Copy the entries below word for word, starting at the line containing "This screenshot has height=540, width=545." and continuing through the line containing "point(30,51)", with both of those lines included.
━━ Records
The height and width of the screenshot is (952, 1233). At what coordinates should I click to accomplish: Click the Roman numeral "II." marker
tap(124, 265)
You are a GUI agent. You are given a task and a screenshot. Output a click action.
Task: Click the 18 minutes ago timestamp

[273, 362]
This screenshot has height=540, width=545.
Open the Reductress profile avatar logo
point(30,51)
━━━━
━━ Records
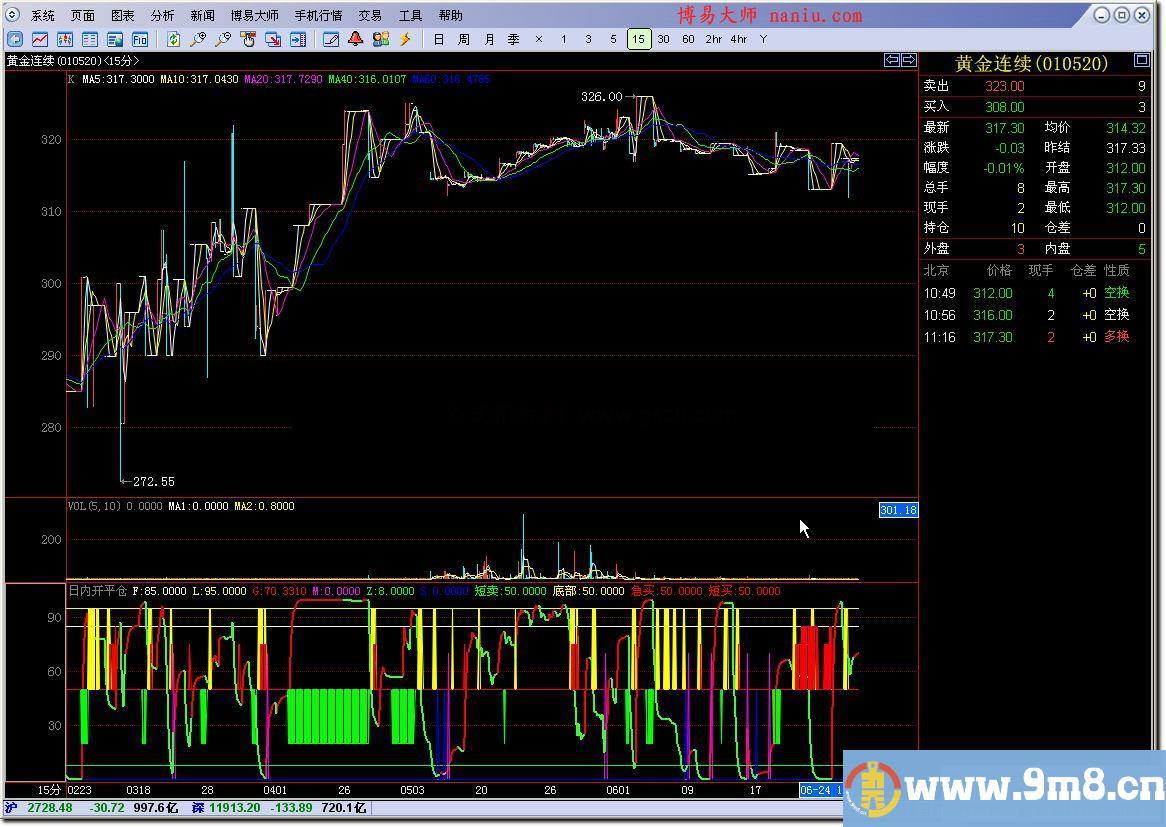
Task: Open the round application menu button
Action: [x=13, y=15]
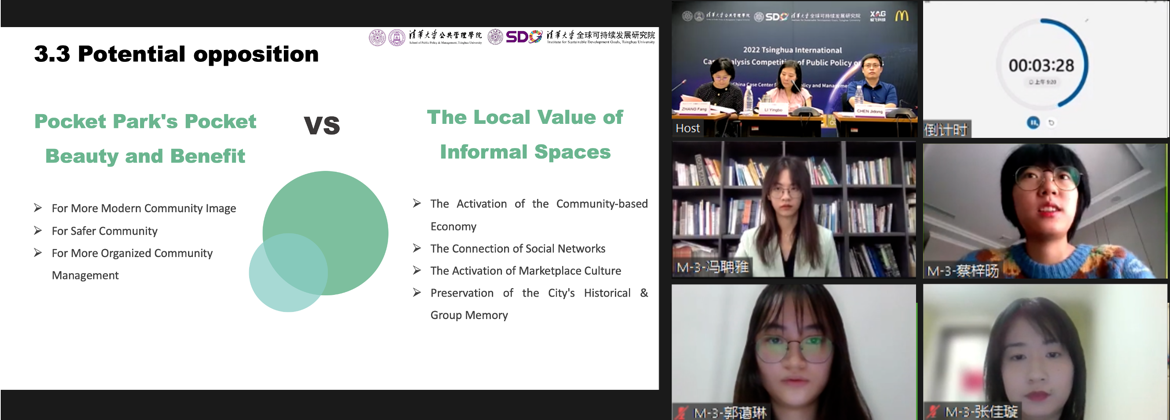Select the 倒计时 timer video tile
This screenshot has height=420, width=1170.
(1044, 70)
━━━━
- Solution for this task -
This screenshot has height=540, width=545.
Open the Reductress profile avatar logo
point(30,51)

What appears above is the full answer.